Extrait retenu >>
· · · · · · ·

Toilette de printemps pour Inter

Inter remue à l’approche du printemps. D’abord, M. Nicolas Demorand déclare, en direct à l’antenne, le 23 février 2018 : « je ne suis pas fou des relances » puis « je déteste les relances ».

 

Qu’est-ce qu’une relance ? C’est une astuce, une supercherie, consistant à poser une question à un chroniqueur pour qu’il fasse semblant d’y répondre et prouver la cohérence de son propos qui, justement, répond à la question que pose l’animateur. Ça vient du fait que quelqu’un, un jour, a affirmé que les auditeurs relâchent leur attention quand quelqu’un parle [un certain nombre de dizaines de secondes ; pardon mais c’est comme le fût du canon qui refroidit au bout d’un certain temps].

Or donc, partant de ce principe qui ne repose sur rien de sérieux, on considère qu’il faut couper l’expert qui nous éclaire sur un point d’actualité et lui poser une question pour le faire redémarrer comme la chenille. Bien sûr, ce n’est pas lui qui l’a inventé mais M. Stéphane Paoli a été le grand promoteur de la relance. Le problème, c’est que son professionnalisme incontestable sert de modèle à tous les matinaliers depuis qu’il a quitté ses fonctions pour raison de santé, à force d’en faire trop. Outre la suppression des pauses musicales dans la matinale, outre l’enchaînement à marche forcée des chroniques et des rubriques, outre l’obligation du direct plutôt que de la rubrique ou de la chronique enregistrée, il a imposé la relance. Est-ce que, sous son règne, la relance était préparée par le chroniqueur ou par lui-même ? Il faudrait demander aux intéressés. Toujours est-il que, de son temps, il faisait lever, en pleine nuit, le correspondant permanent à l’autre bout du monde pour qu’il nous raconte la vie là-bas et, bien sûr, pour justifier le dérangement, il posait une question à laquelle l’autre s’empressait de répondre puisque, en plus de devoir se lever en pleine nuit, il devait faire vite pour pouvoir enchaîner avec la rubrique suivante…

Ça, c’est pour l’historique. Depuis, les Weil, les Demorand, les Cohen, lui ont emboîté le pas. Pas une chronique sans la question, faussement naïve qui va permettre de continuer et de conclure. Bien sûr, le chroniqueur zélé se fendra d’une réponse personnalisée : « Eh bien oui, Nicolas, vous avez raison de poser cette question car c’est le point fondamental ! ». Flatteur, va !

 

En fait, la question, la relance est préparée par le propre chroniqueur qui, en plus de son papier, doit se triturer les méninges pour inventer une question qui va casser son propos tout en le relançant. On comprend que c’est artificiel en plus d’être ridicule ; pour rester poli. Déjà, lors de son premier passage dans la matinale d’Inter, M. Demorand avait, à plusieurs reprises, perdu ses papiers et dit carrément à l’autre qui attendait : non, je n’ai pas la relance, continuez.

· · · · · · ·

Lignes de données >>
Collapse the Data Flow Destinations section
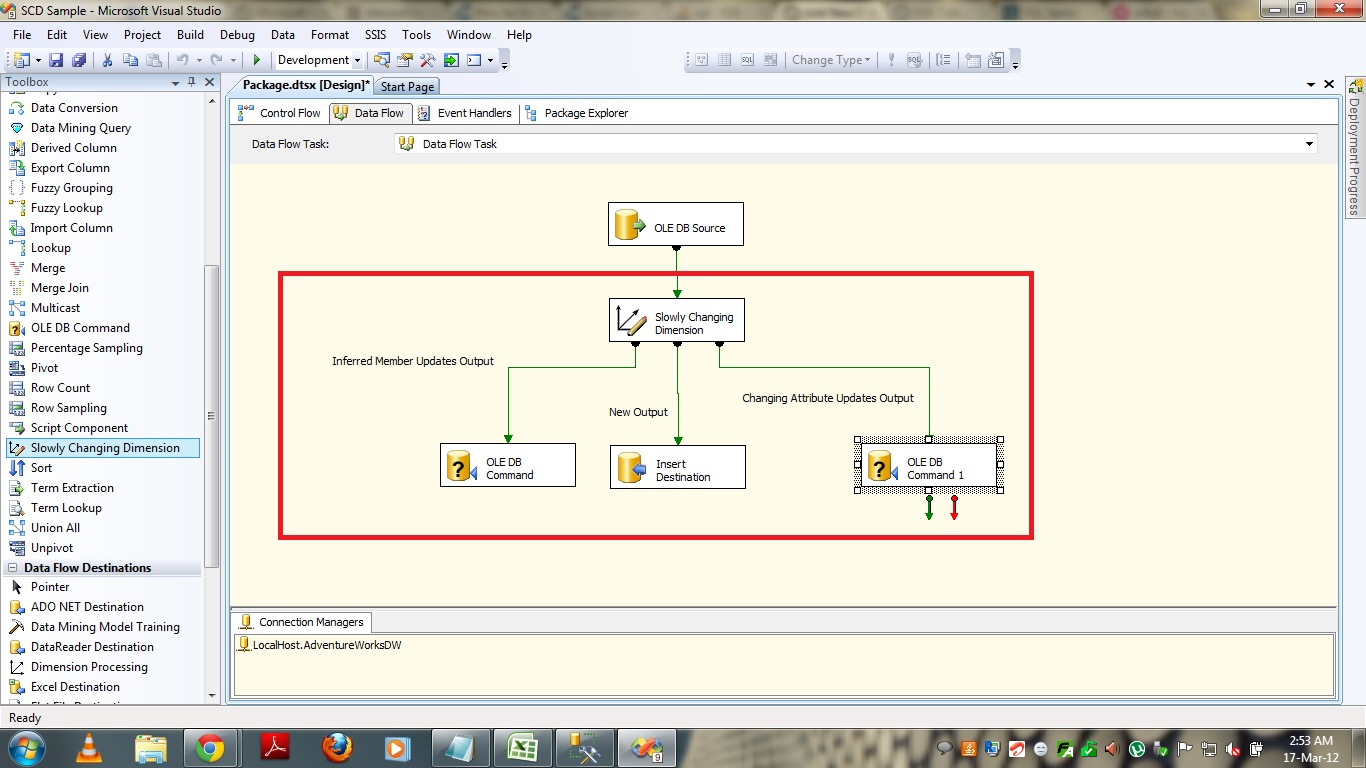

· · · · · · ·

Exercices >>
1 - Énumérez les changements que M. Stéphane Paoli a imposés à la matinale, d'après l'extrait sur les relances à Inter.
2 - Selon l'extrait sur les relances à Inter, à quelle date M. Nicolas Demorand a-t-il déclaré à l'antenne détester les relances ?
3 - Poursuivez l'extrait sur les relances à Inter après sa dernière phrase.
Le matériel n'a aucun rapport avec l'extrait.

Liste des réponses >>
1 - La suppression des pauses musicales, l'enchaînement à marche forcée des chroniques et des rubriques, l'obligation du direct plutôt que de la rubrique ou de la chronique enregistrée, et la relance.

2 - Le 23 février 2018.

3 -
Dans la matinale des samedi-dimanche, Mme Patricia Martin n’en peut mai. Elle passe son temps à dire à son interlocuteur : « Regardez ce que vous me faites dire ! ». Généralement, ça déstabilise le chroniqueur. S’ensuivent des propos décousus, visant à les justifier. On perd du temps. Or, dans ces matinales pleines comme du boudin, la moindre seconde est comptée. Le rédacteur en chef se sentirait dévalorisé s’il ne surajoutait pas des rubriques et des chroniques sans compter les infos. Pourtant, verra-t-on les relances disparaître ? Probablement qu’elles passeront de mode un jour ou l’autre et que, justement, le dépit de M. Demorand va accélérer le mouvement.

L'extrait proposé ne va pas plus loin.